STUDY TEXT –

——

Every agent runs in your environment. The platform provides the SDK, the workflow canvas, the audit emission, and the management surface — but no share leaves your perimeter. The workflows that orchestrate signing can also be hosted in your environment for end-to-end sovereignty.

The same SDK, the same workflows, the same operational shape; only the deployment topology differs.

→ See MPC Agent → Deployment for the cluster setup.


Right-to-revoke

Regulated custody products need the ability to revoke an operator's access, retire a compromised key, or wind down a client relationship. The platform supports each:

Operator revocation

Removing an operator's signing or approval rights is a workspace role change. After revocation:

  • The operator cannot authenticate to the cohort agents.
  • Pending workflows requiring their approval mark them as unavailable; quorum is recomputed against the remaining pool.

——

PROBLEM SET –
• 1. Reproduce the custody platform passage word for word, starting with "Every agent runs" and going on through "the cluster setup.".
• 2. According to the custody platform passage, what happens to quorum when pending workflows require the approval of an operator whose rights have been revoked?

——

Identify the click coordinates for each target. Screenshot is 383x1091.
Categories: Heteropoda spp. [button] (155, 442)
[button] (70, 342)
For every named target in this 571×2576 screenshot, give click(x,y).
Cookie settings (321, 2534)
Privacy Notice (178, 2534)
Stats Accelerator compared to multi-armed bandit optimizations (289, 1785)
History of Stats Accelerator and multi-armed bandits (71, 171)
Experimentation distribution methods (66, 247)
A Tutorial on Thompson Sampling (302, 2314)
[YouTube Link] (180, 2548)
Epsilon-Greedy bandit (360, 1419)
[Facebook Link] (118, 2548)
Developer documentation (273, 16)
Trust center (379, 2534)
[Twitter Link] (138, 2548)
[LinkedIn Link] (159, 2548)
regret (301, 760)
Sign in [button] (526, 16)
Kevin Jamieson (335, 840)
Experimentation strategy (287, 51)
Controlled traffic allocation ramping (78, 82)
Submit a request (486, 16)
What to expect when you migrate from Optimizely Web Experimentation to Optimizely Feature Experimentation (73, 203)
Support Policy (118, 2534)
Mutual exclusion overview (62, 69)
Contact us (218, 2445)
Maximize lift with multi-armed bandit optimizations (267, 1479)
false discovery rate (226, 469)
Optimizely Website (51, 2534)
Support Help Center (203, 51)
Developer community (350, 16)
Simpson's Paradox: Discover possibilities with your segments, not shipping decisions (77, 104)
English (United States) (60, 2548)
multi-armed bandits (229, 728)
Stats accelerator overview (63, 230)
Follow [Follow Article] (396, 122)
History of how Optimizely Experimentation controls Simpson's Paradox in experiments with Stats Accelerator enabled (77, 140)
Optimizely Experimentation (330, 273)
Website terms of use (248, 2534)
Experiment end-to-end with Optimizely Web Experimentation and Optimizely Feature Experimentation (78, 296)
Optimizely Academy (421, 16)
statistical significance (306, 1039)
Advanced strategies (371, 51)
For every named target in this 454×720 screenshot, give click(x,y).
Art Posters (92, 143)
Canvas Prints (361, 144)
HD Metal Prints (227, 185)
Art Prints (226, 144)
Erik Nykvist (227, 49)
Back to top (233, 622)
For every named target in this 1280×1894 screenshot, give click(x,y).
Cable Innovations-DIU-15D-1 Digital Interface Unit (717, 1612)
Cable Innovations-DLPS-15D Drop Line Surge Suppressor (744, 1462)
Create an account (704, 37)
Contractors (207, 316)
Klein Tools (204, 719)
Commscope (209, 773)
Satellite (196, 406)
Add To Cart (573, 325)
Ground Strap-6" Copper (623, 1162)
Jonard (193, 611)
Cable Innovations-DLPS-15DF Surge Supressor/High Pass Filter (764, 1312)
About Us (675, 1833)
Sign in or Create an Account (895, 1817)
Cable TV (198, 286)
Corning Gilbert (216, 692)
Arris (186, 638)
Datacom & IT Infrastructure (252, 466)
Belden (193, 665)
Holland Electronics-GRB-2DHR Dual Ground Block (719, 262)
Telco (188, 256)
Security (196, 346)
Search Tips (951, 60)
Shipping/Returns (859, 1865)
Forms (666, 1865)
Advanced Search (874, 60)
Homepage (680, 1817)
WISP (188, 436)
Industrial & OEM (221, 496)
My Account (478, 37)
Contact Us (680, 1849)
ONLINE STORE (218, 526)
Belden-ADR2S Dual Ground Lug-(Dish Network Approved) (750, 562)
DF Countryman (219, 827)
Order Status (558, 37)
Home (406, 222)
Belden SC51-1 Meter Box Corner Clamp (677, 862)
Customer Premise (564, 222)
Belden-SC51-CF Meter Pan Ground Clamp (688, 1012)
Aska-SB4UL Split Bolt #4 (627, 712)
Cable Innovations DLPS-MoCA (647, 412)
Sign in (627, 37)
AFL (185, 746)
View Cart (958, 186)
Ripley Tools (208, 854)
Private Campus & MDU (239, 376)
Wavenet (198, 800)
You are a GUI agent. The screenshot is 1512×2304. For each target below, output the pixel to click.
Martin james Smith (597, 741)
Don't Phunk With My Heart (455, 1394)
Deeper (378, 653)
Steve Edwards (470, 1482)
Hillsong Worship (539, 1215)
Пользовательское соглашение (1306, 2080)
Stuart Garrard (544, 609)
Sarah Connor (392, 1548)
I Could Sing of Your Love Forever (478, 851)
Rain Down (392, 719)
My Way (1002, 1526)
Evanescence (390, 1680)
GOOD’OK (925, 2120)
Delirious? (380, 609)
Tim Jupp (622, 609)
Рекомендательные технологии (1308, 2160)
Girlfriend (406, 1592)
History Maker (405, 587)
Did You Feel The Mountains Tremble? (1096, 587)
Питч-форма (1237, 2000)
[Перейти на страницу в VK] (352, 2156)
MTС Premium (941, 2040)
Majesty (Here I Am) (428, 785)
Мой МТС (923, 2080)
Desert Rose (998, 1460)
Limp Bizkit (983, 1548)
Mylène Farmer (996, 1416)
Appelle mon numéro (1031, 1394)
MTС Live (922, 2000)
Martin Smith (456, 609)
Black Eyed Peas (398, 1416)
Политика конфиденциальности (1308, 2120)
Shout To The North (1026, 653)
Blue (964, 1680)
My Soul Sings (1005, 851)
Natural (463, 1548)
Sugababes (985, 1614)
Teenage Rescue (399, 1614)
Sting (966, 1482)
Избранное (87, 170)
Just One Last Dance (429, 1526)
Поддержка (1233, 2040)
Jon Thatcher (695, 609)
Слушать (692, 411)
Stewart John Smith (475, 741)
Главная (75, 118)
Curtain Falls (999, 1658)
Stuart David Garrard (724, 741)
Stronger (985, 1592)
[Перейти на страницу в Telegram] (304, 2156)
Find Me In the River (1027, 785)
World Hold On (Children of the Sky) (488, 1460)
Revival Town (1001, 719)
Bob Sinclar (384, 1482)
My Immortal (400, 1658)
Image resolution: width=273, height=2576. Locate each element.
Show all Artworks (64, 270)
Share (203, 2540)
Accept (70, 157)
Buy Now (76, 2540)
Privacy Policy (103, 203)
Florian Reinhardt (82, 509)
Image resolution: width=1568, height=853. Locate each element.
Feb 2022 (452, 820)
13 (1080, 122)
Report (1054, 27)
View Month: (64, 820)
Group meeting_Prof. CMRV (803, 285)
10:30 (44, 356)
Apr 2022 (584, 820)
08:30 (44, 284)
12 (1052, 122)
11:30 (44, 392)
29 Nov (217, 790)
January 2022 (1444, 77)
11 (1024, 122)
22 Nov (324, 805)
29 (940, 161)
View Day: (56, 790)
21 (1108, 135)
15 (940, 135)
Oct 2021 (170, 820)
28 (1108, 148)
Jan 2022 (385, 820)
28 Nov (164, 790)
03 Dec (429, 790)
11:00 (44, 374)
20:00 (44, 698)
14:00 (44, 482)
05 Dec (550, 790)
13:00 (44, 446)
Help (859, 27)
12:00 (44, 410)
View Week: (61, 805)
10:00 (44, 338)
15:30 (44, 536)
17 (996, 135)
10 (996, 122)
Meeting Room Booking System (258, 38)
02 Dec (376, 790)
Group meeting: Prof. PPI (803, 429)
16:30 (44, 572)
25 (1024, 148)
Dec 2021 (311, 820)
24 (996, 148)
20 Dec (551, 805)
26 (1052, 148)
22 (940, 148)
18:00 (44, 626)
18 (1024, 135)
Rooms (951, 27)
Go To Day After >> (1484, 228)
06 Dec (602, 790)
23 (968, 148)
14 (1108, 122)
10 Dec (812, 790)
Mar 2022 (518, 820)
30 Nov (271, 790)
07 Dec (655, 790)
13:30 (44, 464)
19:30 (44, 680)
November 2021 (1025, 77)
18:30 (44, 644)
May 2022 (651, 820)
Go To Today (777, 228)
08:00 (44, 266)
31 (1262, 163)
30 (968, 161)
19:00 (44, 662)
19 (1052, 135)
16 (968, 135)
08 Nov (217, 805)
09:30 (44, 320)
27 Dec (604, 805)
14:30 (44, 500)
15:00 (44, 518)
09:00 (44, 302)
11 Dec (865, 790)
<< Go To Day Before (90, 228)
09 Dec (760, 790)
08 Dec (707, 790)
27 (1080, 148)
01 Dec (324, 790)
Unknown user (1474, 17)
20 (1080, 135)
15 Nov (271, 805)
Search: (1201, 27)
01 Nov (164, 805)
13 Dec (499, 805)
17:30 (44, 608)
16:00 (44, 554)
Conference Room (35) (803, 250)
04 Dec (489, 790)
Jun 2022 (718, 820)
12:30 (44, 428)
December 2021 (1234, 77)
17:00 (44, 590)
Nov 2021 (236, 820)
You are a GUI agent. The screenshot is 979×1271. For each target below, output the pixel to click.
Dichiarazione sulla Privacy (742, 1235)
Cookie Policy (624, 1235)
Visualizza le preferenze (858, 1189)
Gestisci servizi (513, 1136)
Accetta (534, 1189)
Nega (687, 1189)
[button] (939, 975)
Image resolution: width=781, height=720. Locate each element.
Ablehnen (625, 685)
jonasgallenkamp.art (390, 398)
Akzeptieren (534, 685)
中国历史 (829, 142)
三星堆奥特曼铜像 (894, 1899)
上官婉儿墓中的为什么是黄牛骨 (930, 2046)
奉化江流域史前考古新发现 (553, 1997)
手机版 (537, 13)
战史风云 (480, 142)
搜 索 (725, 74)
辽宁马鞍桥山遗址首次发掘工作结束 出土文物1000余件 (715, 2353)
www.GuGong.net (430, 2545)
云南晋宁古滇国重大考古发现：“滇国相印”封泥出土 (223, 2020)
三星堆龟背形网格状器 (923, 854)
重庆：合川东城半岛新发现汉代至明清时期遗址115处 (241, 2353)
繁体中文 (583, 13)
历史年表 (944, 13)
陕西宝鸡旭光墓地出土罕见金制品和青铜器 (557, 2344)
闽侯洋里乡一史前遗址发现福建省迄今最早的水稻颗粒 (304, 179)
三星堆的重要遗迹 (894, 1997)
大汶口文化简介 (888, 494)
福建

——

ANSWERS BY ITEM NUMBER –
• 1.
Every agent runs in your environment. The platform provides the SDK, the workflow canvas, the audit emission, and the management surface — but no share leaves your perimeter. The workflows that orchestrate signing can also be hosted in your environment for end-to-end sovereignty.

The same SDK, the same workflows, the same operational shape; only the deployment topology differs.

→ See MPC Agent → Deployment for the cluster setup.

• 2. Quorum is recomputed against the remaining pool.